The task:
Quote the lines of the material from the line containing "Viewport: 960px width, 960px" to the line containing "should pyautogui.click(x=638, y=594).", both included.

────────────────────────────────────────

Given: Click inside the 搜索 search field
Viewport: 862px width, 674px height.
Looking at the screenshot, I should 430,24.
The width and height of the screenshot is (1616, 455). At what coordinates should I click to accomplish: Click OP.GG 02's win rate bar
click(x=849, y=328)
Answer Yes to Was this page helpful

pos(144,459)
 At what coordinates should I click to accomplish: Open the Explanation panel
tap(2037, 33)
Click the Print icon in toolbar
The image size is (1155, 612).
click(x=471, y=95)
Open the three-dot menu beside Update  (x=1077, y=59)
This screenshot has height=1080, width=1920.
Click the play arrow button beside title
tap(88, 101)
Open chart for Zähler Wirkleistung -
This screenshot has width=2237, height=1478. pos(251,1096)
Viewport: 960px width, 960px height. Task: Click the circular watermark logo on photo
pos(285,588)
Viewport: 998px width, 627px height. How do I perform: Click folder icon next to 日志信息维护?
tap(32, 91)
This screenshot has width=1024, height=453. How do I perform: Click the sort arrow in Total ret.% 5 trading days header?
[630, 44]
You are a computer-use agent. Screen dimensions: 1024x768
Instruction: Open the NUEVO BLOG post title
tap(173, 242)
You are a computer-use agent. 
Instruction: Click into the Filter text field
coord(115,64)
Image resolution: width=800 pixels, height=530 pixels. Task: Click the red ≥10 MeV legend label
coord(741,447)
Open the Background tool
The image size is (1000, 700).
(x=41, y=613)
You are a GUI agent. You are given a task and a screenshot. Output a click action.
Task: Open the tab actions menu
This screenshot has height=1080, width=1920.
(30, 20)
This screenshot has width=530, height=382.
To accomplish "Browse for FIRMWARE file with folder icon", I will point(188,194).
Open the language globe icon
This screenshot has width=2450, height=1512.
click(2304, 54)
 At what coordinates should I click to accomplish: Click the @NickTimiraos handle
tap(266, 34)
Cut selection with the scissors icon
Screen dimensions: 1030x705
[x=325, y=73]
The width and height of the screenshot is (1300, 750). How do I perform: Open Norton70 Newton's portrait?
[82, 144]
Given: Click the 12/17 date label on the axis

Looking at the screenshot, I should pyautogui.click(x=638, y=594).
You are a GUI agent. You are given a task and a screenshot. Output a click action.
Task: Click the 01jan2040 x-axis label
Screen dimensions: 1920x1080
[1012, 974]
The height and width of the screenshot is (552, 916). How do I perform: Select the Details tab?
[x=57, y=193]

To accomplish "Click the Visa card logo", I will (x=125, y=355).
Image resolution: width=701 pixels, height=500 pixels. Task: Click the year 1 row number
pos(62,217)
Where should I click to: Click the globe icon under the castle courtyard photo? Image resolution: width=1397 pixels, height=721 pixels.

────────────────────────────────────────

Answer to the exercise:
Viewport: 960px width, 960px height. Task: Click the circular watermark logo on photo
pos(285,588)
Viewport: 998px width, 627px height. How do I perform: Click folder icon next to 日志信息维护?
tap(32, 91)
This screenshot has width=1024, height=453. How do I perform: Click the sort arrow in Total ret.% 5 trading days header?
[630, 44]
You are a computer-use agent. Screen dimensions: 1024x768
Instruction: Open the NUEVO BLOG post title
tap(173, 242)
You are a computer-use agent. 
Instruction: Click into the Filter text field
coord(115,64)
Image resolution: width=800 pixels, height=530 pixels. Task: Click the red ≥10 MeV legend label
coord(741,447)
Open the Background tool
The image size is (1000, 700).
(x=41, y=613)
You are a GUI agent. You are given a task and a screenshot. Output a click action.
Task: Open the tab actions menu
This screenshot has height=1080, width=1920.
(30, 20)
This screenshot has width=530, height=382.
To accomplish "Browse for FIRMWARE file with folder icon", I will point(188,194).
Open the language globe icon
This screenshot has width=2450, height=1512.
click(2304, 54)
 At what coordinates should I click to accomplish: Click the @NickTimiraos handle
tap(266, 34)
Cut selection with the scissors icon
Screen dimensions: 1030x705
[x=325, y=73]
The width and height of the screenshot is (1300, 750). How do I perform: Open Norton70 Newton's portrait?
[82, 144]
Given: Click the 12/17 date label on the axis

Looking at the screenshot, I should pyautogui.click(x=638, y=594).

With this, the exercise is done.